- Born: 6 February 1933 Brighton, England
- Died: 30 May 2023 (aged 90)
- Occupations: Writer; broadcaster; artist;
- Spouse: Ethna McManus ​(m. 1965)​
- Children: 1
- Writing career
- Subjects: Nature

= Michael Viney =

British-born Irish journalist and nature writer (1933–2023)

Michael Viney MRIA (6 February 1933 – 30 May 2023) was a British-born Irish artist, author, broadcaster and journalist. Best known for his writings on nature, he contributed to The Irish Times from 1962.

==Early life and beginning of career==
Michael Viney was born in Brighton, England on 6 February 1933, to parents who operated a cafe. Although interested in art as a career, he began work with the Brighton and Hove Herald at the age of 16, before stints at the Evening Argus, The Star, and Today. In 1962, he took a career break and moved to Tully Cross in Connemara, and eventually decided to stay in Ireland, performing freelance assignments for The Irish Times, later becoming a staff journalist.

==Career==
===The Irish Times and RTÉ===
In the 1960s Viney wrote for The Irish Times about social issues such as the fate of people in institutional care. His articles were later incorporated into the Ryan Report on institutional abuse of children in Ireland.

Viney began working at RTÉ Television as a presenter in programmes aimed at social and consumer affairs and with items on household and family matters. He took training there as a TV director and became a production editor in 1976.

===Move to Mayo===
Viney left Dublin in 1977 with his wife, Ethna, and daughter for a simpler life in County Mayo, at their holiday home on one acre at Thallabawn, Murrisk, near the coast south of Louisburgh.

===Nature writing===
Viney published "Another Life", a weekly column in The Irish Times, from 1977. Over the years the focus of the column shifted from sustainability to natural history.
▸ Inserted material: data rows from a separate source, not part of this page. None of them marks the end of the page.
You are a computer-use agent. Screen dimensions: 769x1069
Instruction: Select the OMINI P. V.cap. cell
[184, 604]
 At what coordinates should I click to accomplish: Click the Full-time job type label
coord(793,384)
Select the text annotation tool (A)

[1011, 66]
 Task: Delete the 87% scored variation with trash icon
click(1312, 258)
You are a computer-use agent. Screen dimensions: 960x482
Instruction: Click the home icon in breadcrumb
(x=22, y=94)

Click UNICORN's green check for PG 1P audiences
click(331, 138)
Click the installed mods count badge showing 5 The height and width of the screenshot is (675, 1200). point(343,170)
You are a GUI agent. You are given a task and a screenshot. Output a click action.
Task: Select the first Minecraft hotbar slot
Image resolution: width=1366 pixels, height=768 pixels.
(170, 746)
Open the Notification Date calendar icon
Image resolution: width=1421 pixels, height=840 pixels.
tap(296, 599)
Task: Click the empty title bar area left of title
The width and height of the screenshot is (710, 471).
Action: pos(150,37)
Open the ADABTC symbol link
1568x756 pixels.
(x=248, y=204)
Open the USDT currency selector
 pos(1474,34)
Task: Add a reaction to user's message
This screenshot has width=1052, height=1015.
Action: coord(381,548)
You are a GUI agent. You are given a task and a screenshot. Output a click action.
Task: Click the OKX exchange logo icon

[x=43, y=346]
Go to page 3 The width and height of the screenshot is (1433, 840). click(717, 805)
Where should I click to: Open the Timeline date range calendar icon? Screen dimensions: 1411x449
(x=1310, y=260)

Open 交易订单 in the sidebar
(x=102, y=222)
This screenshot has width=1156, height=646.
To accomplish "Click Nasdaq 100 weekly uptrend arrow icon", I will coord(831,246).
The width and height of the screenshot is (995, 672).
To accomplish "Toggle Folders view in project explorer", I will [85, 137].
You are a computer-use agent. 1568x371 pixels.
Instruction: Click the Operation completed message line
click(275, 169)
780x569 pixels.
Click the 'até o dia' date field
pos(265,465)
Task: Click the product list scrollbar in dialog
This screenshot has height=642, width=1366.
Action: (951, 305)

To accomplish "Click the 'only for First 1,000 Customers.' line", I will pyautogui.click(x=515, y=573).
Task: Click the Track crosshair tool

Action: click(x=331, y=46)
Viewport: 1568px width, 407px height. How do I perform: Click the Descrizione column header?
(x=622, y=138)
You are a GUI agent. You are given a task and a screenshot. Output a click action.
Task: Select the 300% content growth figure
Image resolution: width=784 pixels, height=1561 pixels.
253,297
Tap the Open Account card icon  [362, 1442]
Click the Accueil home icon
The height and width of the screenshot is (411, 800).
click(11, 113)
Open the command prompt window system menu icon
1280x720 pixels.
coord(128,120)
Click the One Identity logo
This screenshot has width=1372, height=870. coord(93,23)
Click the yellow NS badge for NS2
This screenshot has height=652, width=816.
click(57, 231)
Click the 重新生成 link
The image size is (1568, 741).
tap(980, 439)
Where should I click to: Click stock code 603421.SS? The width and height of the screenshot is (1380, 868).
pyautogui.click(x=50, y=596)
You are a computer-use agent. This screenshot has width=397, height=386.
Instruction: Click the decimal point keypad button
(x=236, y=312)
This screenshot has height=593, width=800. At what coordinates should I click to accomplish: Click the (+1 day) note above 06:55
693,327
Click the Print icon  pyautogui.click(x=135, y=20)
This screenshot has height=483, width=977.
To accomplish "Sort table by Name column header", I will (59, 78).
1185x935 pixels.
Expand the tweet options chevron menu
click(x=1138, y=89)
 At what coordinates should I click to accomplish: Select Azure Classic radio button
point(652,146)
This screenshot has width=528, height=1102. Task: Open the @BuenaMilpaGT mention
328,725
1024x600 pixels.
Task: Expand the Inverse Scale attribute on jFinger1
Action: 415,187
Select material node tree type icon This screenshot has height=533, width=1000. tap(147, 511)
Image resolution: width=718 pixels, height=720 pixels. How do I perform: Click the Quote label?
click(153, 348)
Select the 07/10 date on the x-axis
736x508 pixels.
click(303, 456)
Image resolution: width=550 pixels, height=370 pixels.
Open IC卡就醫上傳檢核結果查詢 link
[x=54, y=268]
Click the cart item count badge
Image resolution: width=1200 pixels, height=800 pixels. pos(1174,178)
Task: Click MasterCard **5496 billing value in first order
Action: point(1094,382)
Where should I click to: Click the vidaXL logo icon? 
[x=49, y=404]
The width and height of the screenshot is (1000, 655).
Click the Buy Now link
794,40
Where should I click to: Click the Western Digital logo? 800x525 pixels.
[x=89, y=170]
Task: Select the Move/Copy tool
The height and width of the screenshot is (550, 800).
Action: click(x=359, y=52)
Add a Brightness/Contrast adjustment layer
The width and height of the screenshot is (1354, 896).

His last column was published in February 2023.

==Personal life==
Viney married Ethna McManus in 1965, and they had a daughter. He was an atheist.

Viney died on 30 May 2023, at the age of 90.

==Recognition==
In 1966, Viney won a Jacob's Award for his RTÉ Television documentary, Too Many Children.

Viney was a member of Aosdána, Ireland's academy or affiliation of distinguished creative artists. He was elected to the Royal Irish Academy in May 2017.

==Bibliography==
Viney's books include:
- Ireland: A Smithsonian Natural History. 2003
- Ireland's Ocean (co-written with Ethna Viney)
- 'A Year's Turning' 1996, The Blackstaff Press' 3 Galway Park, Dundonald, Belfast BT16 OAN.